‘Respect Russian River’ branding initiative aims to encourage stewardship
A new line of products designed to show love for the Russian River was unveiled Thursday.
Sonoma County officials, Russian River business owners and representatives from the conservation group Russian River Confluence introduced “Respect Russian River,” a new branding initiative that aims to raise awareness of and drive conservation actions for the county’s most prominent waterway.
The initiative will stamp the three-word brand and artwork depicting the river, salmon and redwood trees on an eco-friendly line of reusable items like water bottles, T-shirts and tote bags.
Items range from a $1 sticker to a $24 water bottle.

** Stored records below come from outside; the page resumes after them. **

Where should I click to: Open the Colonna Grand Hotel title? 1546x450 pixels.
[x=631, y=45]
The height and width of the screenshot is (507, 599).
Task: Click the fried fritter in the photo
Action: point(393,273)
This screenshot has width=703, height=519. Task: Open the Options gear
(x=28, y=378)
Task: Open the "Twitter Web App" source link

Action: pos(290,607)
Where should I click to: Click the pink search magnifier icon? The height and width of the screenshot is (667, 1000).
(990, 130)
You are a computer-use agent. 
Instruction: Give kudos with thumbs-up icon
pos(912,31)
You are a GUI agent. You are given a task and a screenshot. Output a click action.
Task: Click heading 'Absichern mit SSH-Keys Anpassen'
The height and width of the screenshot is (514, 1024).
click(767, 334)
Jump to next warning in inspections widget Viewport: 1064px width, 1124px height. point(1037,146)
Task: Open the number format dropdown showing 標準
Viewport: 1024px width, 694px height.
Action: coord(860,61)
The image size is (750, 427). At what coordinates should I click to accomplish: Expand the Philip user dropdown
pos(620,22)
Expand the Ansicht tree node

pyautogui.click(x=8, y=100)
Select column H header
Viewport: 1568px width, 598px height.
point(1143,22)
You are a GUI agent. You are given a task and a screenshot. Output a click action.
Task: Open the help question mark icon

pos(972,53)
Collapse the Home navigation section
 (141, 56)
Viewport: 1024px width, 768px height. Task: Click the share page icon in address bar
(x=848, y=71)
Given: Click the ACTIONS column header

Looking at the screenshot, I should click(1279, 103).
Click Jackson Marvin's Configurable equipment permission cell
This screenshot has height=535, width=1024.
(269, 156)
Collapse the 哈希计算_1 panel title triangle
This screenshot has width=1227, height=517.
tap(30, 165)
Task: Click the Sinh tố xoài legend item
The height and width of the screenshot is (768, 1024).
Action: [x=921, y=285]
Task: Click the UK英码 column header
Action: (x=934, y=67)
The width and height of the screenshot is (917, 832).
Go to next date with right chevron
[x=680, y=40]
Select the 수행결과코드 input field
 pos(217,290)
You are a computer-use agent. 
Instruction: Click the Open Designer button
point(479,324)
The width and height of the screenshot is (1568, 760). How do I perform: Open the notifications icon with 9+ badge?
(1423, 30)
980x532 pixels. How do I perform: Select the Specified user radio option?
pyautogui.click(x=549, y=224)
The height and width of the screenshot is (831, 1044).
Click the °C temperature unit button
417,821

T-shirts, which will sell for $20, will be printed at Thurston Screen Printing in Santa Rosa while the water bottles are made by CamelBak out of Petaluma.
The branding initiative was born out of the February 2019 floods, which caused millions of dollars in damage in lower river communities, and was paid for out of a grant provided by the state after the disaster.
“The (Russian River) business community had expressed the need for promotional opportunities to grow business during challenging times and, at the same time, expressed concerns about the river — years with low flow, algae, and issues with trash and waste going into the river,” Sonoma County District 5 Field Representative Elise Weiland said.
Last year, the county contracted with Healdsburg-based consultant group Catch Creative to develop a “Keep Tahoe Blue”-inspired effort.
The conservation push, according to Catch Creative, was “inspire pride, communicate the vulnerability of the river and the need for action.”
The contract with Catch Creative plus the cost of the merchandise and materials to date is approximately $127,000. The budget approved by the Board of Supervisors for the brand development is $160,000.
The county plans to have the branded merchandise available in local retail shops and online at a soon-to-launch revamped Russian River Confluence website by mid-October.